Tuesday, July 12, 2011

Today's fortune: July 12, 2011

Today's fortune: You should have a talk with a friend today.
 The friend was an 11-year old boy named Rayne, my Little Brother. The talk was guided mostly by him. I asked occasional questions, but for the most part, he did the talking. And that's exactly how I wanted it.

Rayne doesn't get a whole lot of male interaction, so when we get together I let him talk about whatever he wants, just in case he has something important to discuss. Nothing big came up today, so I let him talk. He told me about the Yu-Gi-Oh cards he had recently bought, and how he had proudly defeated an opponent playing the card game. The Yu-Gi-Oh talk was mostly over my head, and sometimes I wonder why he spends so much time thinking about it and talking about it, but then I remember I was the same way when I was his age about baseball cards, G.I. Joe, LEGOs and He-Man.

I'm not proud of it.

I brought Rayne to my house today to help me with a little project. Jamie and I are reversing our bedroom and our office. The room we currently call the office is quite a bit bigger than our bedroom, and we're going to flip the two rooms around. The first step of the project is to box up all my books for the move to the new office.

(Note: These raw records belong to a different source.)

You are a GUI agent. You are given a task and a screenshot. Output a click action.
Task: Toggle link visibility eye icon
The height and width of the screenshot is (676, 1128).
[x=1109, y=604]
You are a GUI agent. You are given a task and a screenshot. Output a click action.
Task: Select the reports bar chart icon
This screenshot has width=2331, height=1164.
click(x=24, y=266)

This actually broke off into a secondary project. Since I'm going through all the books anyway, I decided this was the perfect time to catalogue all of them. I created a simple spreadsheet to log them in. Additionally, I'm getting rid of a bunch of books, too, either selling them online or taking them to a used book store. Every time we've moved in the past, we've purged books, and this move - even though it's just down the hall - is no exception.

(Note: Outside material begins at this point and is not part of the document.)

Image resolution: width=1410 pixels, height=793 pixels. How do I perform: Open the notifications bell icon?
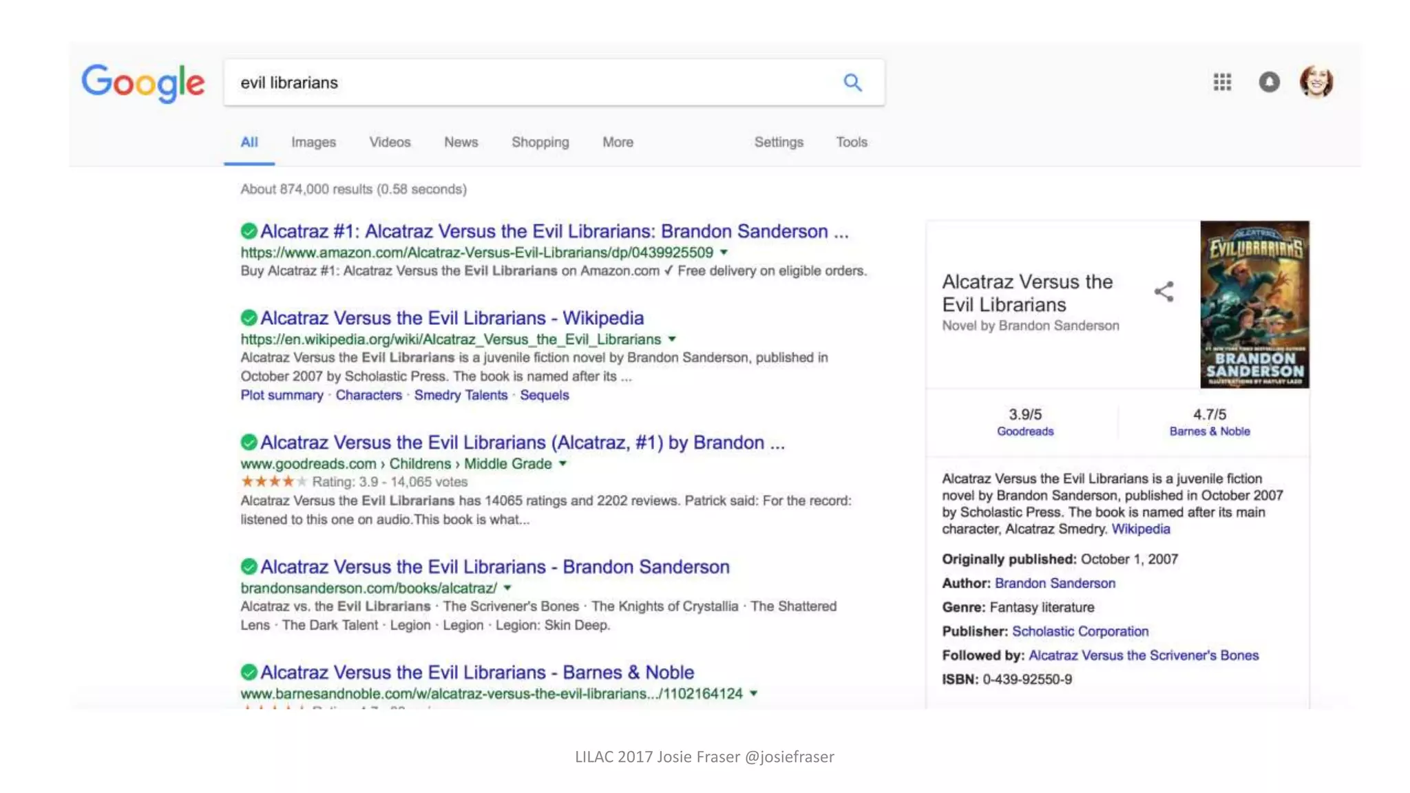coord(1269,83)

Rayne was very helpful today. He pulled the books off the shelf and showed them to me one at a time. Then I told him to put them in one of two boxes ("Keep" or "Sell"). The "Keep" books were listed on the spreadsheet. After spending the afternoon working on it, we made a significant dent in my collection. I only have one large bookcase left, probably about a third of my collection.

While we were sorting, Rayne and I continued our conversation. And Rayne successfully made me feel really, really old. At one point he asked about an old baseball bat sitting in the corner of the room.

"This is really cool," I told him. "Check out this handle, compared to the handle of this modern bat. It's really old, probably from the 1930s or '40s."


"Wow," Rayne said. "That's awesome. Where did you get it?"

"At a garage sale."

"How much did it cost you?"

"About a dollar, I think."

"Woah! How long ago did you buy it?"

I thought for quite some time. "Probably about 15 years ago."

His eyes grew wide, and in that instant I realized I had purchased the bat four years before Rayne was born. Damn kids.

Although I now feel ancient, all in all it was a great conversation, and just what the doctor ordered for both of us.